The determination of the type of runner due to the aerobic and anaerobic processes would certainly make it possible to introduce some additional information in order to develop individual training. However, this problem has a logistic disadvantage, as monitoring of physiological reactions in hurdling is limited to the months when the athletes take part in competitions. Winter conditions are not conducive to specific running tests, and the choice of substitute distances may negatively affect the individual abilities of the hurdler.

Taking into account the extensive scope of hurdlers’ exercises, the basic problem of a coach is the choice of exercises, their volume and proportions during particular training periods. The researchers pay their attention to that specificity of sports [8, 37]. Apart from the representative collection of training means, the body physique and age, often identified with the sports performance level, were also used. The impact of those elements on the organization of training has been already emphasized on several occasions [20, 23]. It seems appropriate to determine the initial value (record from the given year) and the estimated scale of progress (plans for the next season), because it makes it possible to control training loads depending on the athletes age, their current performance level and the main objective. Each athlete has different predispositions, also to perform specific training tasks. The selection of exercises is necessary, because it is impossible to perform the same volume of all exercises at the same time. Such a procedure would also be pointless, since the “rhythmic” type of a hurdler prefers running exercises with hurdles, and the “speedy” type of the hurdle runner prefers shorter distances of the interval nature [20]. The database used is based on the period of 20 years of training Polish hurdlers, members of the national team. Those hurdlers represented various types (somatic, efficient and technical); therefore the scope of generalization (approximation) possibilities of the proposed computer system is significant and partly representative.

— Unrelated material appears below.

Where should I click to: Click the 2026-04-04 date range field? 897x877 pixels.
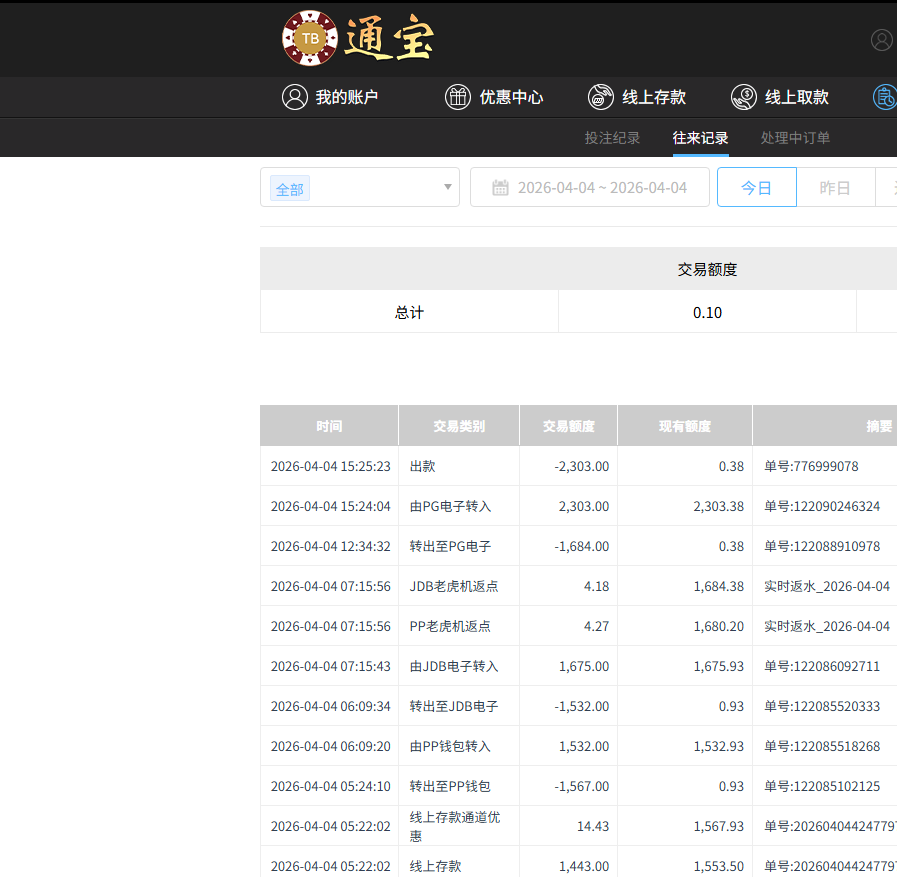[602, 188]
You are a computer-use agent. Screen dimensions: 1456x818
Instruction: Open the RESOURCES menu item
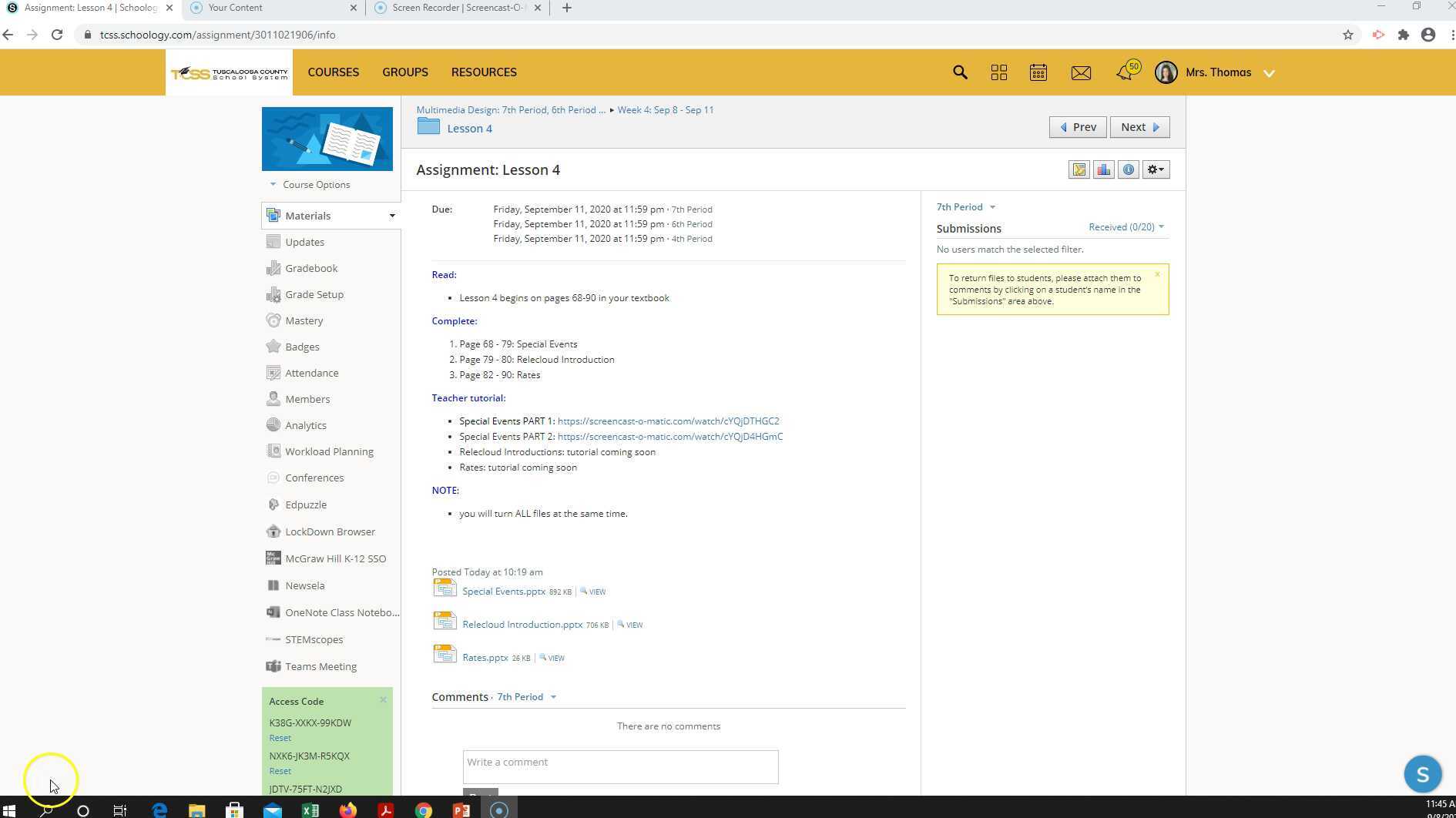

Summarizing the discussion, it should be noted that there are severe limitations of the presented approach connected with using the results in practice. The training programs do not consider the individual physiological and psychological parameters of an athlete. However, the generated training programs might be used as a suggestion for the coach who can perform necessary adjustments in order to adapt them for a particular athlete.

7 Conclusions

In this paper, a web-oriented expert system to predict results and generate training loads for 110 and 400 m hurdles races was presented. The system uses the linear regression models (OLS, ridge, LASSO, elastic net) and nonlinear regression models (RBF, fuzzy model, OLS with fuzzy correction). The lowest errors were obtained by the proposed F-OLS model, but creating this model is more complicated.

The application was implemented using R programming language with Shiny framework. The advantage of this application is that it can be run on multiple platforms such as personal computers and mobile devices. The easy-to-use interface allows the parameters of an athlete and the training loads to be changed. In this way, the coach can predict the expected result and select individual training components for a given athlete.

Further work will focus on migrating the developed expert system to mobile application.